VeriSign Warns of New DoS Attacks
In the midst of criticism over its .com deal with ICANN, VeriSign this week disclosed what it says was a major DoS attack aimed at about 1,500 organizations two months ago. According to the company, the attacks started January 3 and stopped suddenly in mid-February.
In the attacks, bots were directed to send packets containing a query and the return address of the Web site they were flooding to the organization's name servers. According to VeriSign research, more than 32,000 name servers may have been involved.

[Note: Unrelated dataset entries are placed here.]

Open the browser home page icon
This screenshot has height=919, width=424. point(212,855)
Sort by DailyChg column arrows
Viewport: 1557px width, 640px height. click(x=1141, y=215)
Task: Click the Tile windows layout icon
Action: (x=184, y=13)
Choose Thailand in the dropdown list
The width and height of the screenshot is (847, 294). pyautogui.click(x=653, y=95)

The company says this is a new type of attack, and could become the "Katrina of Internet storms" according to chief security officer Ken Silva. However, at the current time these attacks are extremely targeted, meaning most users don't experience their effects.
But Silva is warning that such attacks by magnitude are significantly larger than one that crippled 9 of the 13 root servers that manage global Internet traffic.
VeriSign says it may need to sharply increase spending on additional Internet infrastructure in order to keep the system operating when and if these attackers return. The announcement comes as the company is fending off criticism over a controversial deal that gives it continued control of the .com top-level domain.
On Monday, a day before VeriSign CEO Stratton Sclavos first disclosed the problem, company spokesperson Tom Galvin responded harshly to criticism by 18 registrars, including Network Solutions, who said the deal was tantamount to extortion.
"Usage of .com has quadrupled in the last five years and attacks on the infrastructure have grown in volume and sophistication. Unfortunately, these registrars take no responsibility for the Internet's reliability," Galvin told BetaNews.
VeriSign did not say why it waited one month to disclose the attacks publicly.